**REQUIREMENT:** Reproduce the listing below, switching each "GUI agent" to "screen assistant" and leaving every other character unchanged.

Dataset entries
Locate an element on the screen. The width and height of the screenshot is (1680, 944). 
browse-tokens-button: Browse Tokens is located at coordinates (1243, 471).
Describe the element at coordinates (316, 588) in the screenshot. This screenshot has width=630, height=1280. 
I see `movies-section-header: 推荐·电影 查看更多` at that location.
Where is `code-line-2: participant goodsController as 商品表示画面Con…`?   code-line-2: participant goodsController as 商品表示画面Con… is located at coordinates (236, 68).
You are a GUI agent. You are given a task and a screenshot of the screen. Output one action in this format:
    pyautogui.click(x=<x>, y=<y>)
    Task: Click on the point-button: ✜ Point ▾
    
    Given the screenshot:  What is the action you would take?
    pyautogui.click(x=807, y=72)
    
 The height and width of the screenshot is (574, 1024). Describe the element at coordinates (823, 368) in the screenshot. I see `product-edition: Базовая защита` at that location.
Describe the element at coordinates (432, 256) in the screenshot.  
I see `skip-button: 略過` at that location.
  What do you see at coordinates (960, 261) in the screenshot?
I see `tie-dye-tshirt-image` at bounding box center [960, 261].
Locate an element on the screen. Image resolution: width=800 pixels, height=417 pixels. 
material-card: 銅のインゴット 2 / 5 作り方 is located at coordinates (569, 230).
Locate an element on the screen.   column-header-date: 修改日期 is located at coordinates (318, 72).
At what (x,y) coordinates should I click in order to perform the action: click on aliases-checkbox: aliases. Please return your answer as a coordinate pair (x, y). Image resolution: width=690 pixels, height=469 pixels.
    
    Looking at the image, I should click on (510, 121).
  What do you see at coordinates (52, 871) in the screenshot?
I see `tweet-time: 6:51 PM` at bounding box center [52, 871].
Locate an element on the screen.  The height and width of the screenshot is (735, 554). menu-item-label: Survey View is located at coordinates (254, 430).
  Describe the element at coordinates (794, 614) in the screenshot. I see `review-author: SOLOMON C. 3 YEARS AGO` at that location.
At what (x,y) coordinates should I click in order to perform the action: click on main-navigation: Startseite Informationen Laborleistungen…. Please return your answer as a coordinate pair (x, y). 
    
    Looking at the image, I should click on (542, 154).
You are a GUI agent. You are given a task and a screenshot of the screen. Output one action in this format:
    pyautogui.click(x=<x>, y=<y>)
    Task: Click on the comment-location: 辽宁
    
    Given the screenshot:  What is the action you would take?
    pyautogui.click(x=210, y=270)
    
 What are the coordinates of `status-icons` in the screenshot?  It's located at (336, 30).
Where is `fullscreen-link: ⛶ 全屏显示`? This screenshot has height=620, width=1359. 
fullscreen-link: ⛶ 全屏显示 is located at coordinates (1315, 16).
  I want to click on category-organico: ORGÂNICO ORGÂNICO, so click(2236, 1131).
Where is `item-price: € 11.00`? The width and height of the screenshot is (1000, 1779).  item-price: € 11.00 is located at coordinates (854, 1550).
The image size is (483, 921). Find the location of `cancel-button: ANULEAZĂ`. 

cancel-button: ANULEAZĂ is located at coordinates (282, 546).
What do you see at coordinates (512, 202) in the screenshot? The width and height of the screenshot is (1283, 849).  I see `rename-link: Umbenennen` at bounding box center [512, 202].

**WRITTEN SOLUTION:**
Locate an element on the screen. The width and height of the screenshot is (1680, 944). 
browse-tokens-button: Browse Tokens is located at coordinates (1243, 471).
Describe the element at coordinates (316, 588) in the screenshot. This screenshot has width=630, height=1280. 
I see `movies-section-header: 推荐·电影 查看更多` at that location.
Where is `code-line-2: participant goodsController as 商品表示画面Con…`?   code-line-2: participant goodsController as 商品表示画面Con… is located at coordinates (236, 68).
You are a screen assistant. You are given a task and a screenshot of the screen. Output one action in this format:
    pyautogui.click(x=<x>, y=<y>)
    Task: Click on the point-button: ✜ Point ▾
    
    Given the screenshot:  What is the action you would take?
    pyautogui.click(x=807, y=72)
    
 The height and width of the screenshot is (574, 1024). Describe the element at coordinates (823, 368) in the screenshot. I see `product-edition: Базовая защита` at that location.
Describe the element at coordinates (432, 256) in the screenshot.  
I see `skip-button: 略過` at that location.
  What do you see at coordinates (960, 261) in the screenshot?
I see `tie-dye-tshirt-image` at bounding box center [960, 261].
Locate an element on the screen. Image resolution: width=800 pixels, height=417 pixels. 
material-card: 銅のインゴット 2 / 5 作り方 is located at coordinates (569, 230).
Locate an element on the screen.   column-header-date: 修改日期 is located at coordinates (318, 72).
At what (x,y) coordinates should I click in order to perform the action: click on aliases-checkbox: aliases. Please return your answer as a coordinate pair (x, y). Image resolution: width=690 pixels, height=469 pixels.
    
    Looking at the image, I should click on (510, 121).
  What do you see at coordinates (52, 871) in the screenshot?
I see `tweet-time: 6:51 PM` at bounding box center [52, 871].
Locate an element on the screen.  The height and width of the screenshot is (735, 554). menu-item-label: Survey View is located at coordinates (254, 430).
  Describe the element at coordinates (794, 614) in the screenshot. I see `review-author: SOLOMON C. 3 YEARS AGO` at that location.
At what (x,y) coordinates should I click in order to perform the action: click on main-navigation: Startseite Informationen Laborleistungen…. Please return your answer as a coordinate pair (x, y). 
    
    Looking at the image, I should click on (542, 154).
You are a screen assistant. You are given a task and a screenshot of the screen. Output one action in this format:
    pyautogui.click(x=<x>, y=<y>)
    Task: Click on the comment-location: 辽宁
    
    Given the screenshot:  What is the action you would take?
    pyautogui.click(x=210, y=270)
    
 What are the coordinates of `status-icons` in the screenshot?  It's located at (336, 30).
Where is `fullscreen-link: ⛶ 全屏显示`? This screenshot has height=620, width=1359. 
fullscreen-link: ⛶ 全屏显示 is located at coordinates (1315, 16).
  I want to click on category-organico: ORGÂNICO ORGÂNICO, so click(2236, 1131).
Where is `item-price: € 11.00`? The width and height of the screenshot is (1000, 1779).  item-price: € 11.00 is located at coordinates (854, 1550).
The image size is (483, 921). Find the location of `cancel-button: ANULEAZĂ`. 

cancel-button: ANULEAZĂ is located at coordinates (282, 546).
What do you see at coordinates (512, 202) in the screenshot? The width and height of the screenshot is (1283, 849).  I see `rename-link: Umbenennen` at bounding box center [512, 202].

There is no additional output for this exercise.